Un'inchiesta a tutto tondo sull'acqua e sui mille scandali che le ruotano attorno, in Italia e non solo: dalla presunta miglior qualità delle acque in bottiglia al losco affare della privatizzazione delle risorse idriche, con uno sguardo sulla realtà europea e sulla situazione mondiale, con il preoccupante profilarsi di uno scenario in cui proprio l'accesso alle risorse idriche marcherà ancora di più il solco che divide ricchi e poveri.

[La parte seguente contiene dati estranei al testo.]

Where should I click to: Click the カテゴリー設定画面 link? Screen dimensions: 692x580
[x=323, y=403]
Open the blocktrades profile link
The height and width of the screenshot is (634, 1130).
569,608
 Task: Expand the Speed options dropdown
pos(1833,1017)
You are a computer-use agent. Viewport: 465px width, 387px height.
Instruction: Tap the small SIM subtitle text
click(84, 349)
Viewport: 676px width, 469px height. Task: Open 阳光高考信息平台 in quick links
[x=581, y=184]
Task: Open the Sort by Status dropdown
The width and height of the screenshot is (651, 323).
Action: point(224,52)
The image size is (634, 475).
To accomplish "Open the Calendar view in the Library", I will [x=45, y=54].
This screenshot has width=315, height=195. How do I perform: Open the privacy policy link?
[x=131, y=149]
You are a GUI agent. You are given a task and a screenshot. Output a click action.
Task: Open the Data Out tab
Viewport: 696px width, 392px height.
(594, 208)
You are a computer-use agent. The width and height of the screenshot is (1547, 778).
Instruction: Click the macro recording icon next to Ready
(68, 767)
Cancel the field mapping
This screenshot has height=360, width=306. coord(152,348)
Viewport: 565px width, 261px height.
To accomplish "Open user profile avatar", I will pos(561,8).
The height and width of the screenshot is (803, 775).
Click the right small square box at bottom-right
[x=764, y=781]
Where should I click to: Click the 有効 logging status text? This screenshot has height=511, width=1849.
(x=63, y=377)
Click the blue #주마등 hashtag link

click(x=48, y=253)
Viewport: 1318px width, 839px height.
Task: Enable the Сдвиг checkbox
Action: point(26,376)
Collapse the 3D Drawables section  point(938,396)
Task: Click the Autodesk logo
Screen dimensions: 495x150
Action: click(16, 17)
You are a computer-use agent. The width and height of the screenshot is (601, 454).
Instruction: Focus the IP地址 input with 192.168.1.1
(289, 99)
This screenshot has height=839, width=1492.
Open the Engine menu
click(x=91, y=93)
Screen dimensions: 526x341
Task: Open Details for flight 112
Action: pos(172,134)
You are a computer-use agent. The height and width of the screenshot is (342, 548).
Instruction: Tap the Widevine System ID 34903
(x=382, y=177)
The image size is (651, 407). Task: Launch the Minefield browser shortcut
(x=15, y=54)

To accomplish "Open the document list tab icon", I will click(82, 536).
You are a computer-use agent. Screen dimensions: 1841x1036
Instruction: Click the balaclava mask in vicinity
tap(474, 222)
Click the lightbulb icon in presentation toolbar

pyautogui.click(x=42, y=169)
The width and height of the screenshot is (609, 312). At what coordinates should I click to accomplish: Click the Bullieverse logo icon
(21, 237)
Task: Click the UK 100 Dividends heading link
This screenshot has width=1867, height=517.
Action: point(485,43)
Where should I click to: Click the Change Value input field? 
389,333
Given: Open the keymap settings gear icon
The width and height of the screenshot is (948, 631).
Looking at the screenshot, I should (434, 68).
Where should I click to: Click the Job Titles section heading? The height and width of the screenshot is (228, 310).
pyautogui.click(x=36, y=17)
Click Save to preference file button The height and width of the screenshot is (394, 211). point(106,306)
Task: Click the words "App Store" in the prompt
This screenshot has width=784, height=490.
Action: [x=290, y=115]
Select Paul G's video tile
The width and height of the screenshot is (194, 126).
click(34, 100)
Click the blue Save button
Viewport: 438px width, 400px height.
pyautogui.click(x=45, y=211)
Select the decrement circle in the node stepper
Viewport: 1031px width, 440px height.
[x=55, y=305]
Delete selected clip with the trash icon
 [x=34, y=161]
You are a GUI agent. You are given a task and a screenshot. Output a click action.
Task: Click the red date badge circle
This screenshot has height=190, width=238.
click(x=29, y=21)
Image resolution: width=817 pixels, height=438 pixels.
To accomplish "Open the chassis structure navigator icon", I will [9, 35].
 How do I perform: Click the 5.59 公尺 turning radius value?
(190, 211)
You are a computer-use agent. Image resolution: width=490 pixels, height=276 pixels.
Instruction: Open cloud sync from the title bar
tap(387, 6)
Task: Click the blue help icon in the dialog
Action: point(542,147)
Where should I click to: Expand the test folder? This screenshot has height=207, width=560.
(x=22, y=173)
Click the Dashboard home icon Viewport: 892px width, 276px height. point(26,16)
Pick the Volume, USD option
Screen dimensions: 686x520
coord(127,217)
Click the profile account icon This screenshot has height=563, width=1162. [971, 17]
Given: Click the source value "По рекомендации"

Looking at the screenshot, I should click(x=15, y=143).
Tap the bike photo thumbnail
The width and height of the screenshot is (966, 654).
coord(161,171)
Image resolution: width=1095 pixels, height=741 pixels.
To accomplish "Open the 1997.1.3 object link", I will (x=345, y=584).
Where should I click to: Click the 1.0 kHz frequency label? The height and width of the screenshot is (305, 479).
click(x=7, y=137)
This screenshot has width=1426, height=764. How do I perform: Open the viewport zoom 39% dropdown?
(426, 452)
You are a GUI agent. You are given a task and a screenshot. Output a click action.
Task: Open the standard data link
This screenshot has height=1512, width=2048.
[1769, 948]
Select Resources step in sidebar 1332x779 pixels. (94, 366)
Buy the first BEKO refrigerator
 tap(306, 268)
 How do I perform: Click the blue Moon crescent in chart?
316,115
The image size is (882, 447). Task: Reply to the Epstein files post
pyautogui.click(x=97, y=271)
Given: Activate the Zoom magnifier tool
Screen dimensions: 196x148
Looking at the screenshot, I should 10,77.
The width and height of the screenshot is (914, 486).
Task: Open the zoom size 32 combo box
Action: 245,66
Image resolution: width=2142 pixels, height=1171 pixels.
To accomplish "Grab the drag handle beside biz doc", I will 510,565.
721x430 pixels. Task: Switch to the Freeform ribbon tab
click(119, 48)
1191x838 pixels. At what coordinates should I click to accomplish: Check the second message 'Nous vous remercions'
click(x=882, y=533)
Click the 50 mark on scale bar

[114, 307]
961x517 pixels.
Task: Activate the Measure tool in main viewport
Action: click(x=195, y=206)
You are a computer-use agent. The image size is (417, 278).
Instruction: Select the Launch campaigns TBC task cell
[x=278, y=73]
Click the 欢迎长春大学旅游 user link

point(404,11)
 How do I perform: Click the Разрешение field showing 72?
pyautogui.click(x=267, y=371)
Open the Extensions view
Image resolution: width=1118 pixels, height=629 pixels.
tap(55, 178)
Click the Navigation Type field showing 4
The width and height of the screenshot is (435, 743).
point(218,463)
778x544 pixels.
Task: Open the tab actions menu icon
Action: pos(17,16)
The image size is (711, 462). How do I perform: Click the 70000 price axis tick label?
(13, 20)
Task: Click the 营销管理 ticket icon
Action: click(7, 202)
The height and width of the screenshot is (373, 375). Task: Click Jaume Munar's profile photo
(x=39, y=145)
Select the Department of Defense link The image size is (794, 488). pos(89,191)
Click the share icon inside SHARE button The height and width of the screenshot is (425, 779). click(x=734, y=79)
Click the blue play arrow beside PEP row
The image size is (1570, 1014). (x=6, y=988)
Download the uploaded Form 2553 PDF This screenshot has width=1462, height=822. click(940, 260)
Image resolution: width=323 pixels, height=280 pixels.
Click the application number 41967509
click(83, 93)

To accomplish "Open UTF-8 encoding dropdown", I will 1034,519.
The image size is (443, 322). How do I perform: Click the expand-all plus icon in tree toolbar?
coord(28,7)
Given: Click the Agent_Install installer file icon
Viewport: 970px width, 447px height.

Per gentile concessione della casa editrice pubblichiamo l'introduzione e un capitolo da "Acqua S.p.A.", © 2006 Arnoldo Mondadori Editore S.p.A., Milano

Sconosciuto

Introduzione

La voce ormai ha fatto il giro del mondo. In un grande magazzino londinese hanno messo in vendita delle bombolette con una strana etichetta: ARIA PURA DI MONTAGNA. «Respirate a pieni polmoni senza temere lo smog» recita uno slogan ad effetto. Vi pare assurdo acquistare dell'aria? Eppure è già successo con l'acqua. In quei contenitori di Pet, che faticosamente ci portiamo a casa, è racchiusa una ricchezza naturale, un bene comune, che arriva a costare oltre un euro al litro. Ce l'hanno data a bere per decenni, fino a convincerci che le bollicine fanno addirittura ringiovanire.
Qualcosa di analogo è accaduto anche ai nostri acquedotti, ormai controllati da società per azioni, sia pubbliche sia private, ma la sostanza non cambia. Sfruttando abilmente una legge del 1994 e del 2000, comuni e Province hanno ceduto le loro quote azionarie a un gestore unico, a un'azienda privata o addirittura a una multinazionale. Sono sicuro che molti di voi non hanno mai avuto sentore che qualcuno stava per svendere un bene comune a finanzieri senza scrupoli, mentre le bollette lievitavano per soddisfare gli obiettivi di bilancio dei venditori d'acqua.
Tra il 1997 e il 2003 gli acquedotti trasformati in società per azioni passano da 56 a 71. La corsa alla privatizzazione sembra inarrestabile e il servizio idrico è ormai un'industria come tante che produce utili e dividendi per grandi e piccoli azionisti. Gruppi stranieri come Suez, Veolia Water e Saur ma anche società italiane del livello di Italgas (Eni), Enel, Edison ed ex società pubbliche, le cosiddette vecchie municipalizzate della portata di Acea di Roma, Hera di Bologna, Amga di Genova o ex enti come l'Acquedotto Pugliese S.p.A. sono in gioco per accaparrarsi l'affare migliore. Apparentemente è una guerra di tutti contro tutti, in realtà prevale una sorta di cartello, le società «collaborano» e si spartiscono le risorse idriche del Paese.